/yettings

Create settings/constants for your Rails 3 app using a YAML file

Primary LanguageRubyMIT LicenseMIT

yettings

YAML settings for your Rails 3 app.

What does it do?

Yettings allows you to add a yml file to your “config” directory and you can access the values defined in the YAML in your Rails app. You can use this to store API keys, constants, and other key/value pairs. This plugin was heavily inspired by settingslogic, with a few differences… You don’t have to add a class and point to the YML file. The Yetting class will be created dynamically and will be available to your Rails app. This plugin is also more basic than settingslogic. It does not have support for dynamic setting creation… only the values in the yetting.yml will be available.

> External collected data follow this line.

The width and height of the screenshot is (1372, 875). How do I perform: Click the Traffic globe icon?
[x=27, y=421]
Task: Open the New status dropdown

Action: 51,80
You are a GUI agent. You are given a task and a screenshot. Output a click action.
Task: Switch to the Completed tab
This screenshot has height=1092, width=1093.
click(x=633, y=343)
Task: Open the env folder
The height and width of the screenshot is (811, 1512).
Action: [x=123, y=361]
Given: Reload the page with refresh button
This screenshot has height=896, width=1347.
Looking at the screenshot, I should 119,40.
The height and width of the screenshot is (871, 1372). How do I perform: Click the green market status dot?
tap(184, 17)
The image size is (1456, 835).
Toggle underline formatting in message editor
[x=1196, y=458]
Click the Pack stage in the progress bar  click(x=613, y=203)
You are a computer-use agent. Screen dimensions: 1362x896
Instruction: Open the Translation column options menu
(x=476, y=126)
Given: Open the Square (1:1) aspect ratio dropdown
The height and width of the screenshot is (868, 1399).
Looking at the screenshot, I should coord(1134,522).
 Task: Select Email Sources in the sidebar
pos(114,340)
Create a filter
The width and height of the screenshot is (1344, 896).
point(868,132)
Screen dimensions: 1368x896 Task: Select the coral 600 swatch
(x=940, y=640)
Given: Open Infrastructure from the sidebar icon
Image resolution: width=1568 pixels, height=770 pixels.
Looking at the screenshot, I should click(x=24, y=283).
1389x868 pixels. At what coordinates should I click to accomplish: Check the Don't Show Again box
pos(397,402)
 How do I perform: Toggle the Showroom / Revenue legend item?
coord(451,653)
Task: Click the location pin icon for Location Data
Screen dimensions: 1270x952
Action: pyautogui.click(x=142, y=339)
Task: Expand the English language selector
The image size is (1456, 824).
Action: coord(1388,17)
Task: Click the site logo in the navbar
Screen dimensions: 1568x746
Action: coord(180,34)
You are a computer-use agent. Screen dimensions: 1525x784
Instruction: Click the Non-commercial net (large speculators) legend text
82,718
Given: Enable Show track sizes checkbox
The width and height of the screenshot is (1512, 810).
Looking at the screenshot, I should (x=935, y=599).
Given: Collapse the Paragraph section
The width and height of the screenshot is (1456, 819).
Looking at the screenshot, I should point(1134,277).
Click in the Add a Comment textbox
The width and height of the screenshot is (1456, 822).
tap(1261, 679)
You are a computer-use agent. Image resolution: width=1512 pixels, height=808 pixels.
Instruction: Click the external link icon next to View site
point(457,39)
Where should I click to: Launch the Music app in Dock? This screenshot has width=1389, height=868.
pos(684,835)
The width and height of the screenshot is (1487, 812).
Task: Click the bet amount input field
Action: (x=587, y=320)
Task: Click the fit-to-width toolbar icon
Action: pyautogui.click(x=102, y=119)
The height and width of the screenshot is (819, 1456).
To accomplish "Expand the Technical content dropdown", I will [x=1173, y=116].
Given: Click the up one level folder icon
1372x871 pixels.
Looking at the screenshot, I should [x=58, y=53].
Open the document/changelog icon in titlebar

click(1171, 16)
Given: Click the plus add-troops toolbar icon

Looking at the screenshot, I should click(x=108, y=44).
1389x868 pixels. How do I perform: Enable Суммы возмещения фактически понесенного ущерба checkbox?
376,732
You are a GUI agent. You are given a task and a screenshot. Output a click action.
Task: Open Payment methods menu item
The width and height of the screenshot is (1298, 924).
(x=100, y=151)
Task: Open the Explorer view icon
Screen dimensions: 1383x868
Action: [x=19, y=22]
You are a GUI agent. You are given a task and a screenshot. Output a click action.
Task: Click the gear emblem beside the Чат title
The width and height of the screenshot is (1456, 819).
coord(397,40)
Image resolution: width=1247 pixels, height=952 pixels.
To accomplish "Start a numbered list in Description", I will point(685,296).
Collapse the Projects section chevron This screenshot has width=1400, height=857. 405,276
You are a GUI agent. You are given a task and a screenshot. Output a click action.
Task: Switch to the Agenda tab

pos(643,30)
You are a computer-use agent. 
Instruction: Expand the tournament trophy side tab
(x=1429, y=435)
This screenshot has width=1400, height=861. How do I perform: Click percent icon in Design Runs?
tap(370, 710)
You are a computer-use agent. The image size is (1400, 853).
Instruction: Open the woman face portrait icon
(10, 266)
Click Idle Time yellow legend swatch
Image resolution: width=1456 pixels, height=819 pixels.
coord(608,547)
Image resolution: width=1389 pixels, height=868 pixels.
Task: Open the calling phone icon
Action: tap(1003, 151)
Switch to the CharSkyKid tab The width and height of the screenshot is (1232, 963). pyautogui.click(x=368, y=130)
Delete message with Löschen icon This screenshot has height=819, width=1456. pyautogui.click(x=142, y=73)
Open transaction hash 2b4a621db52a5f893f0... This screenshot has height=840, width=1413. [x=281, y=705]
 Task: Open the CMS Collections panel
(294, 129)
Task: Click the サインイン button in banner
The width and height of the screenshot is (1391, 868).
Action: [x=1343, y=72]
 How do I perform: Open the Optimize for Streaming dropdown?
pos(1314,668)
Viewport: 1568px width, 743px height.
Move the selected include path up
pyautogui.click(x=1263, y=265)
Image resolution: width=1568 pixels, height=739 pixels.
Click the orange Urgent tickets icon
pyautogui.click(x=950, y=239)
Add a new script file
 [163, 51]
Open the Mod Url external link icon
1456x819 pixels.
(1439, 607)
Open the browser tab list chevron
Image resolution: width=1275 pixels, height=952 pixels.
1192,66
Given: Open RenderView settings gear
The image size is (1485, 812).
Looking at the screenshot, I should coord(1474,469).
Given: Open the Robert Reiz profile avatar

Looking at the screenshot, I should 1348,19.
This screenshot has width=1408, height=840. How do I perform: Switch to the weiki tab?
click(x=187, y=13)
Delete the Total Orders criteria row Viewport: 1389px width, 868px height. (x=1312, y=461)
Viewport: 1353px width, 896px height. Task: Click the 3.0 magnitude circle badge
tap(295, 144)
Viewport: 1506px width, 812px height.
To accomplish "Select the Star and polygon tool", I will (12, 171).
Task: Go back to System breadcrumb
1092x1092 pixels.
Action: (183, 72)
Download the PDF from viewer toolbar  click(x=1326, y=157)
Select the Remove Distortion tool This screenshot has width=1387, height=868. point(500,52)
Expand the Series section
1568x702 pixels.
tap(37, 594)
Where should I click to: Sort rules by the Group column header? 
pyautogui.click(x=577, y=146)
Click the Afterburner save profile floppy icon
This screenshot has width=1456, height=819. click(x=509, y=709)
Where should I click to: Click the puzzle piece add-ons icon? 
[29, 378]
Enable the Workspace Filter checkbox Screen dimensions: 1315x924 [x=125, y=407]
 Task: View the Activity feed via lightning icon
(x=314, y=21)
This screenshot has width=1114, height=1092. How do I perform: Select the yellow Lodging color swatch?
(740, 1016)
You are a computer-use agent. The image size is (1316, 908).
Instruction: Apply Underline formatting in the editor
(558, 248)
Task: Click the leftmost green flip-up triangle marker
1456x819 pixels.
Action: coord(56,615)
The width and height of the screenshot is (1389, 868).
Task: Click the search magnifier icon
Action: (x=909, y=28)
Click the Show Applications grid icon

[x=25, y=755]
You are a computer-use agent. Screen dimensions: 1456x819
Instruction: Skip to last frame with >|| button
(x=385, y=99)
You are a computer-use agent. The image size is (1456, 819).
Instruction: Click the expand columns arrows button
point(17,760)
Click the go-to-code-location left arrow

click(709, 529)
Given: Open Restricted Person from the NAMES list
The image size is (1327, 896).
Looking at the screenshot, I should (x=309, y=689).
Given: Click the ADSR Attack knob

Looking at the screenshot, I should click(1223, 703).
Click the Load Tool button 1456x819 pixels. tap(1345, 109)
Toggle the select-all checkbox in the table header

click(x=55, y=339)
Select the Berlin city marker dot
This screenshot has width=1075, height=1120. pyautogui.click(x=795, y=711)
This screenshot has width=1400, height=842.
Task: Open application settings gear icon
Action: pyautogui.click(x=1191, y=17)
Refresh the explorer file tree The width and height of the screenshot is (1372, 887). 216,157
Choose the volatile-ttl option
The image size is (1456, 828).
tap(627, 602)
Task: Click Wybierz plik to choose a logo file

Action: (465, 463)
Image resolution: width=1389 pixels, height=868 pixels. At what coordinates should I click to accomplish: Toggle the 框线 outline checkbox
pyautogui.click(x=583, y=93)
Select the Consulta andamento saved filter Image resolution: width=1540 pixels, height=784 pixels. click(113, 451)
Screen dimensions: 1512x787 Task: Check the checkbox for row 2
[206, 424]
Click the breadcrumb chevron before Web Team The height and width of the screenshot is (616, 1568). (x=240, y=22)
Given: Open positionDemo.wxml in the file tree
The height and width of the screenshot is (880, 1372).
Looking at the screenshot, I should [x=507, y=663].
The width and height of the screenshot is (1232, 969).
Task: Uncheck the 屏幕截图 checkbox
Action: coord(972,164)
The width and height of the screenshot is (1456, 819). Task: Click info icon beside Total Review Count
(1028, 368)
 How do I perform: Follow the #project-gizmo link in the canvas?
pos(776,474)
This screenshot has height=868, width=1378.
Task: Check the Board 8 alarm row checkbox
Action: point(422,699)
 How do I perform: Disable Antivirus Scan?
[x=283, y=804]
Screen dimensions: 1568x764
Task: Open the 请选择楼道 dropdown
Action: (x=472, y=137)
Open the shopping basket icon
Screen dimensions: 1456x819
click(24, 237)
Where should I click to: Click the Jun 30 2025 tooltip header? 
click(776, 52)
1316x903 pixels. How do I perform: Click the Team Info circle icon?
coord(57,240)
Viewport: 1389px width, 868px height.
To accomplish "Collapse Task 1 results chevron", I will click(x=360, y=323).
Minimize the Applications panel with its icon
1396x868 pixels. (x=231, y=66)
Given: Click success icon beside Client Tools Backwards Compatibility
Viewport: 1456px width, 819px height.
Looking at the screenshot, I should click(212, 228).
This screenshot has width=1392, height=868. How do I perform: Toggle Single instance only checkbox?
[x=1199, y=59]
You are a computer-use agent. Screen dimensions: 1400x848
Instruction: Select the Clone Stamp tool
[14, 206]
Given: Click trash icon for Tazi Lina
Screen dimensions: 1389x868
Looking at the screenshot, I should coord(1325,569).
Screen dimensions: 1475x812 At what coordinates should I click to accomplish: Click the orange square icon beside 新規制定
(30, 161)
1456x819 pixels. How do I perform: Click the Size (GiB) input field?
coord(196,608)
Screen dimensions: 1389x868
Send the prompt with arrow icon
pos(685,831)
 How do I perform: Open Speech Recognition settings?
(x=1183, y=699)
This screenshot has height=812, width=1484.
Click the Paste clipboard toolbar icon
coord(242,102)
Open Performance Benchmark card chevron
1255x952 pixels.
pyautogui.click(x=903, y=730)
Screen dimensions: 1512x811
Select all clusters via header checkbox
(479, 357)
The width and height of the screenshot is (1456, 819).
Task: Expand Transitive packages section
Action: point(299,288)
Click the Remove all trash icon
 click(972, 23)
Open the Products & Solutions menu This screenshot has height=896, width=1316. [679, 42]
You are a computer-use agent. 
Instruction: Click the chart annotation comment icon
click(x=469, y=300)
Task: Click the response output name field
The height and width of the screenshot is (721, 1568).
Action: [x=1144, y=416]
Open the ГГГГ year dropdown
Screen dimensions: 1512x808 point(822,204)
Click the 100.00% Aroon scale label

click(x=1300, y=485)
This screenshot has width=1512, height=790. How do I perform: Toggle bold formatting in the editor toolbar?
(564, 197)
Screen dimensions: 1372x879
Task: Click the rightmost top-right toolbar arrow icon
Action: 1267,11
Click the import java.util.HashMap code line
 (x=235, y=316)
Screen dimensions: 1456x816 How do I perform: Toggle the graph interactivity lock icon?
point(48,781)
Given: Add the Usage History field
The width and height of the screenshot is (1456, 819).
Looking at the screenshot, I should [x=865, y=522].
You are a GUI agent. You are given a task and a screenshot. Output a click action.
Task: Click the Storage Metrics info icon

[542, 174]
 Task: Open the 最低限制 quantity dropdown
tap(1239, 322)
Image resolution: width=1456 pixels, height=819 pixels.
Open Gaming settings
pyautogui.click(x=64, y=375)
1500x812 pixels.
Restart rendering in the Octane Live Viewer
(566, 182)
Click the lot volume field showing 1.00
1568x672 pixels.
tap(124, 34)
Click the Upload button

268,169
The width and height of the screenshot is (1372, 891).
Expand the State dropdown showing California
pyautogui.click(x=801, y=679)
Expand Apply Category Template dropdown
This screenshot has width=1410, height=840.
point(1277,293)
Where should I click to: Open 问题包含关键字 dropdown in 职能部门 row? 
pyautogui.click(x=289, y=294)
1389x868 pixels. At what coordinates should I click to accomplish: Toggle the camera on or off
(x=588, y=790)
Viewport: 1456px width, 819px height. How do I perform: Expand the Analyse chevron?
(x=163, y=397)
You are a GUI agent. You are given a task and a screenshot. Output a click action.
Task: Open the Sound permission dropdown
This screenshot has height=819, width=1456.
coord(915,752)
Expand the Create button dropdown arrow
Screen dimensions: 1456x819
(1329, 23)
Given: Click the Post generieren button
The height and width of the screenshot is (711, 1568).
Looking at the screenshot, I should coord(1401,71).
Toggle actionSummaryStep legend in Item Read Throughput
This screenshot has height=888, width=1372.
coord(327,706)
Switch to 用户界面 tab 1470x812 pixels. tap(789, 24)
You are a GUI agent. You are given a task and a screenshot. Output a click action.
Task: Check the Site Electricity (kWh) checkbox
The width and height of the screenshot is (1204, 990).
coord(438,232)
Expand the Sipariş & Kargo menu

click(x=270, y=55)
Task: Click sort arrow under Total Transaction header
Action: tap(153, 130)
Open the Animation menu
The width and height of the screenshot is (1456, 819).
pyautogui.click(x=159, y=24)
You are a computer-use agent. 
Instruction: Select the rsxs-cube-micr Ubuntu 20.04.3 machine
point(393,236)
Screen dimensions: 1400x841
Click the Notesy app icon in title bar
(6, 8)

This project only supports Rails 3 and Ruby 1.9.2

There is a branch for 1.8.7, but it has not been merged into master. If you want to use it, you can reference the github location and branch in your Gemfile. See the issue tracker for more details

Known bug in YAML psych parser

This bug can cause issues loading the YAML keys when using Yettings. The workaround is to set your YAML parser to sych if your environment is currently using psych:

YAML::ENGINE.yamler = "syck"

More info here: pivotallabs.com/users/mkocher/blog/articles/1692-yaml-psych-and-ruby-1-9-2-p180-here-there-be-dragons

This issue is fixed in ruby-1.9.2-p271.

Usage

Install the gem

Add this to your Gemfile

gem "yettings"

Install with Bundler

bundle install

Adding the YAML file with your key/value pairs

  1. Create a YAML file inside /your_rails_app/config called yetting.yml

  2. If you want to namespace your Yettings, create a YAML file inside /your_rails_app/config/yettings/ and call it whatever you want.

YAML file content

You can define key/value pairs in the YAML file and these will be available in your app. You can set the defaults and any environment specific values.

The file must contain each environment that you will use in your Rails app. Here is a sample:

defaults: &defaults
  api_key: asdf12345lkj
  some_number: 999
  an_erb_yetting: <%= "erb stuff works" %>
  some_array:
    - element1
    - element2

development:
  <<: *defaults
  api_key: api key for dev

test:
  <<: *defaults

production:
  <<: *defaults

In the above example, you can define the key/value pair using strings, numbers, erb code, or arrays. Notice that the “api_key” in the development environment will override the “api_key” from defaults.

Accessing the values in your Rails app

You simply call the Yetting class or the namespaced class and the key as a class method. For namespaced yml files, Yettings will convert the filename in /your_rails_app/config/yettings/ to a class name and append Yetting. So if you have main.yml, then it will use MainYetting as the class name.

Then you can call the key that you put in the YAML as a class method. Here are 2 examples:

#/your_rails_app/config/yetting.yml in production
Yetting.some_number #=> 999
Yetting.api_key #=> "asdf12345lkj"

#/your_rails_app/config/yettings/main.yml
MainYetting.some_number #=> 999
MainYetting.some_array #=> ["element1","element2"]

Contributing to yettings

  • Check out the latest master to make sure the feature hasn’t been implemented or the bug hasn’t been fixed yet

  • Check out the issue tracker to make sure someone already hasn’t requested it and/or contributed it

  • Fork the project

  • Start a feature/bugfix branch

  • Commit and push until you are happy with your contribution

  • Make sure to add tests for it. I will not even look at patches without a test included.

  • Please try not to mess with the Rakefile, version, or history. If you want to have your own version, or is otherwise necessary, that is fine, but please isolate to its own commit so I can cherry-pick around it.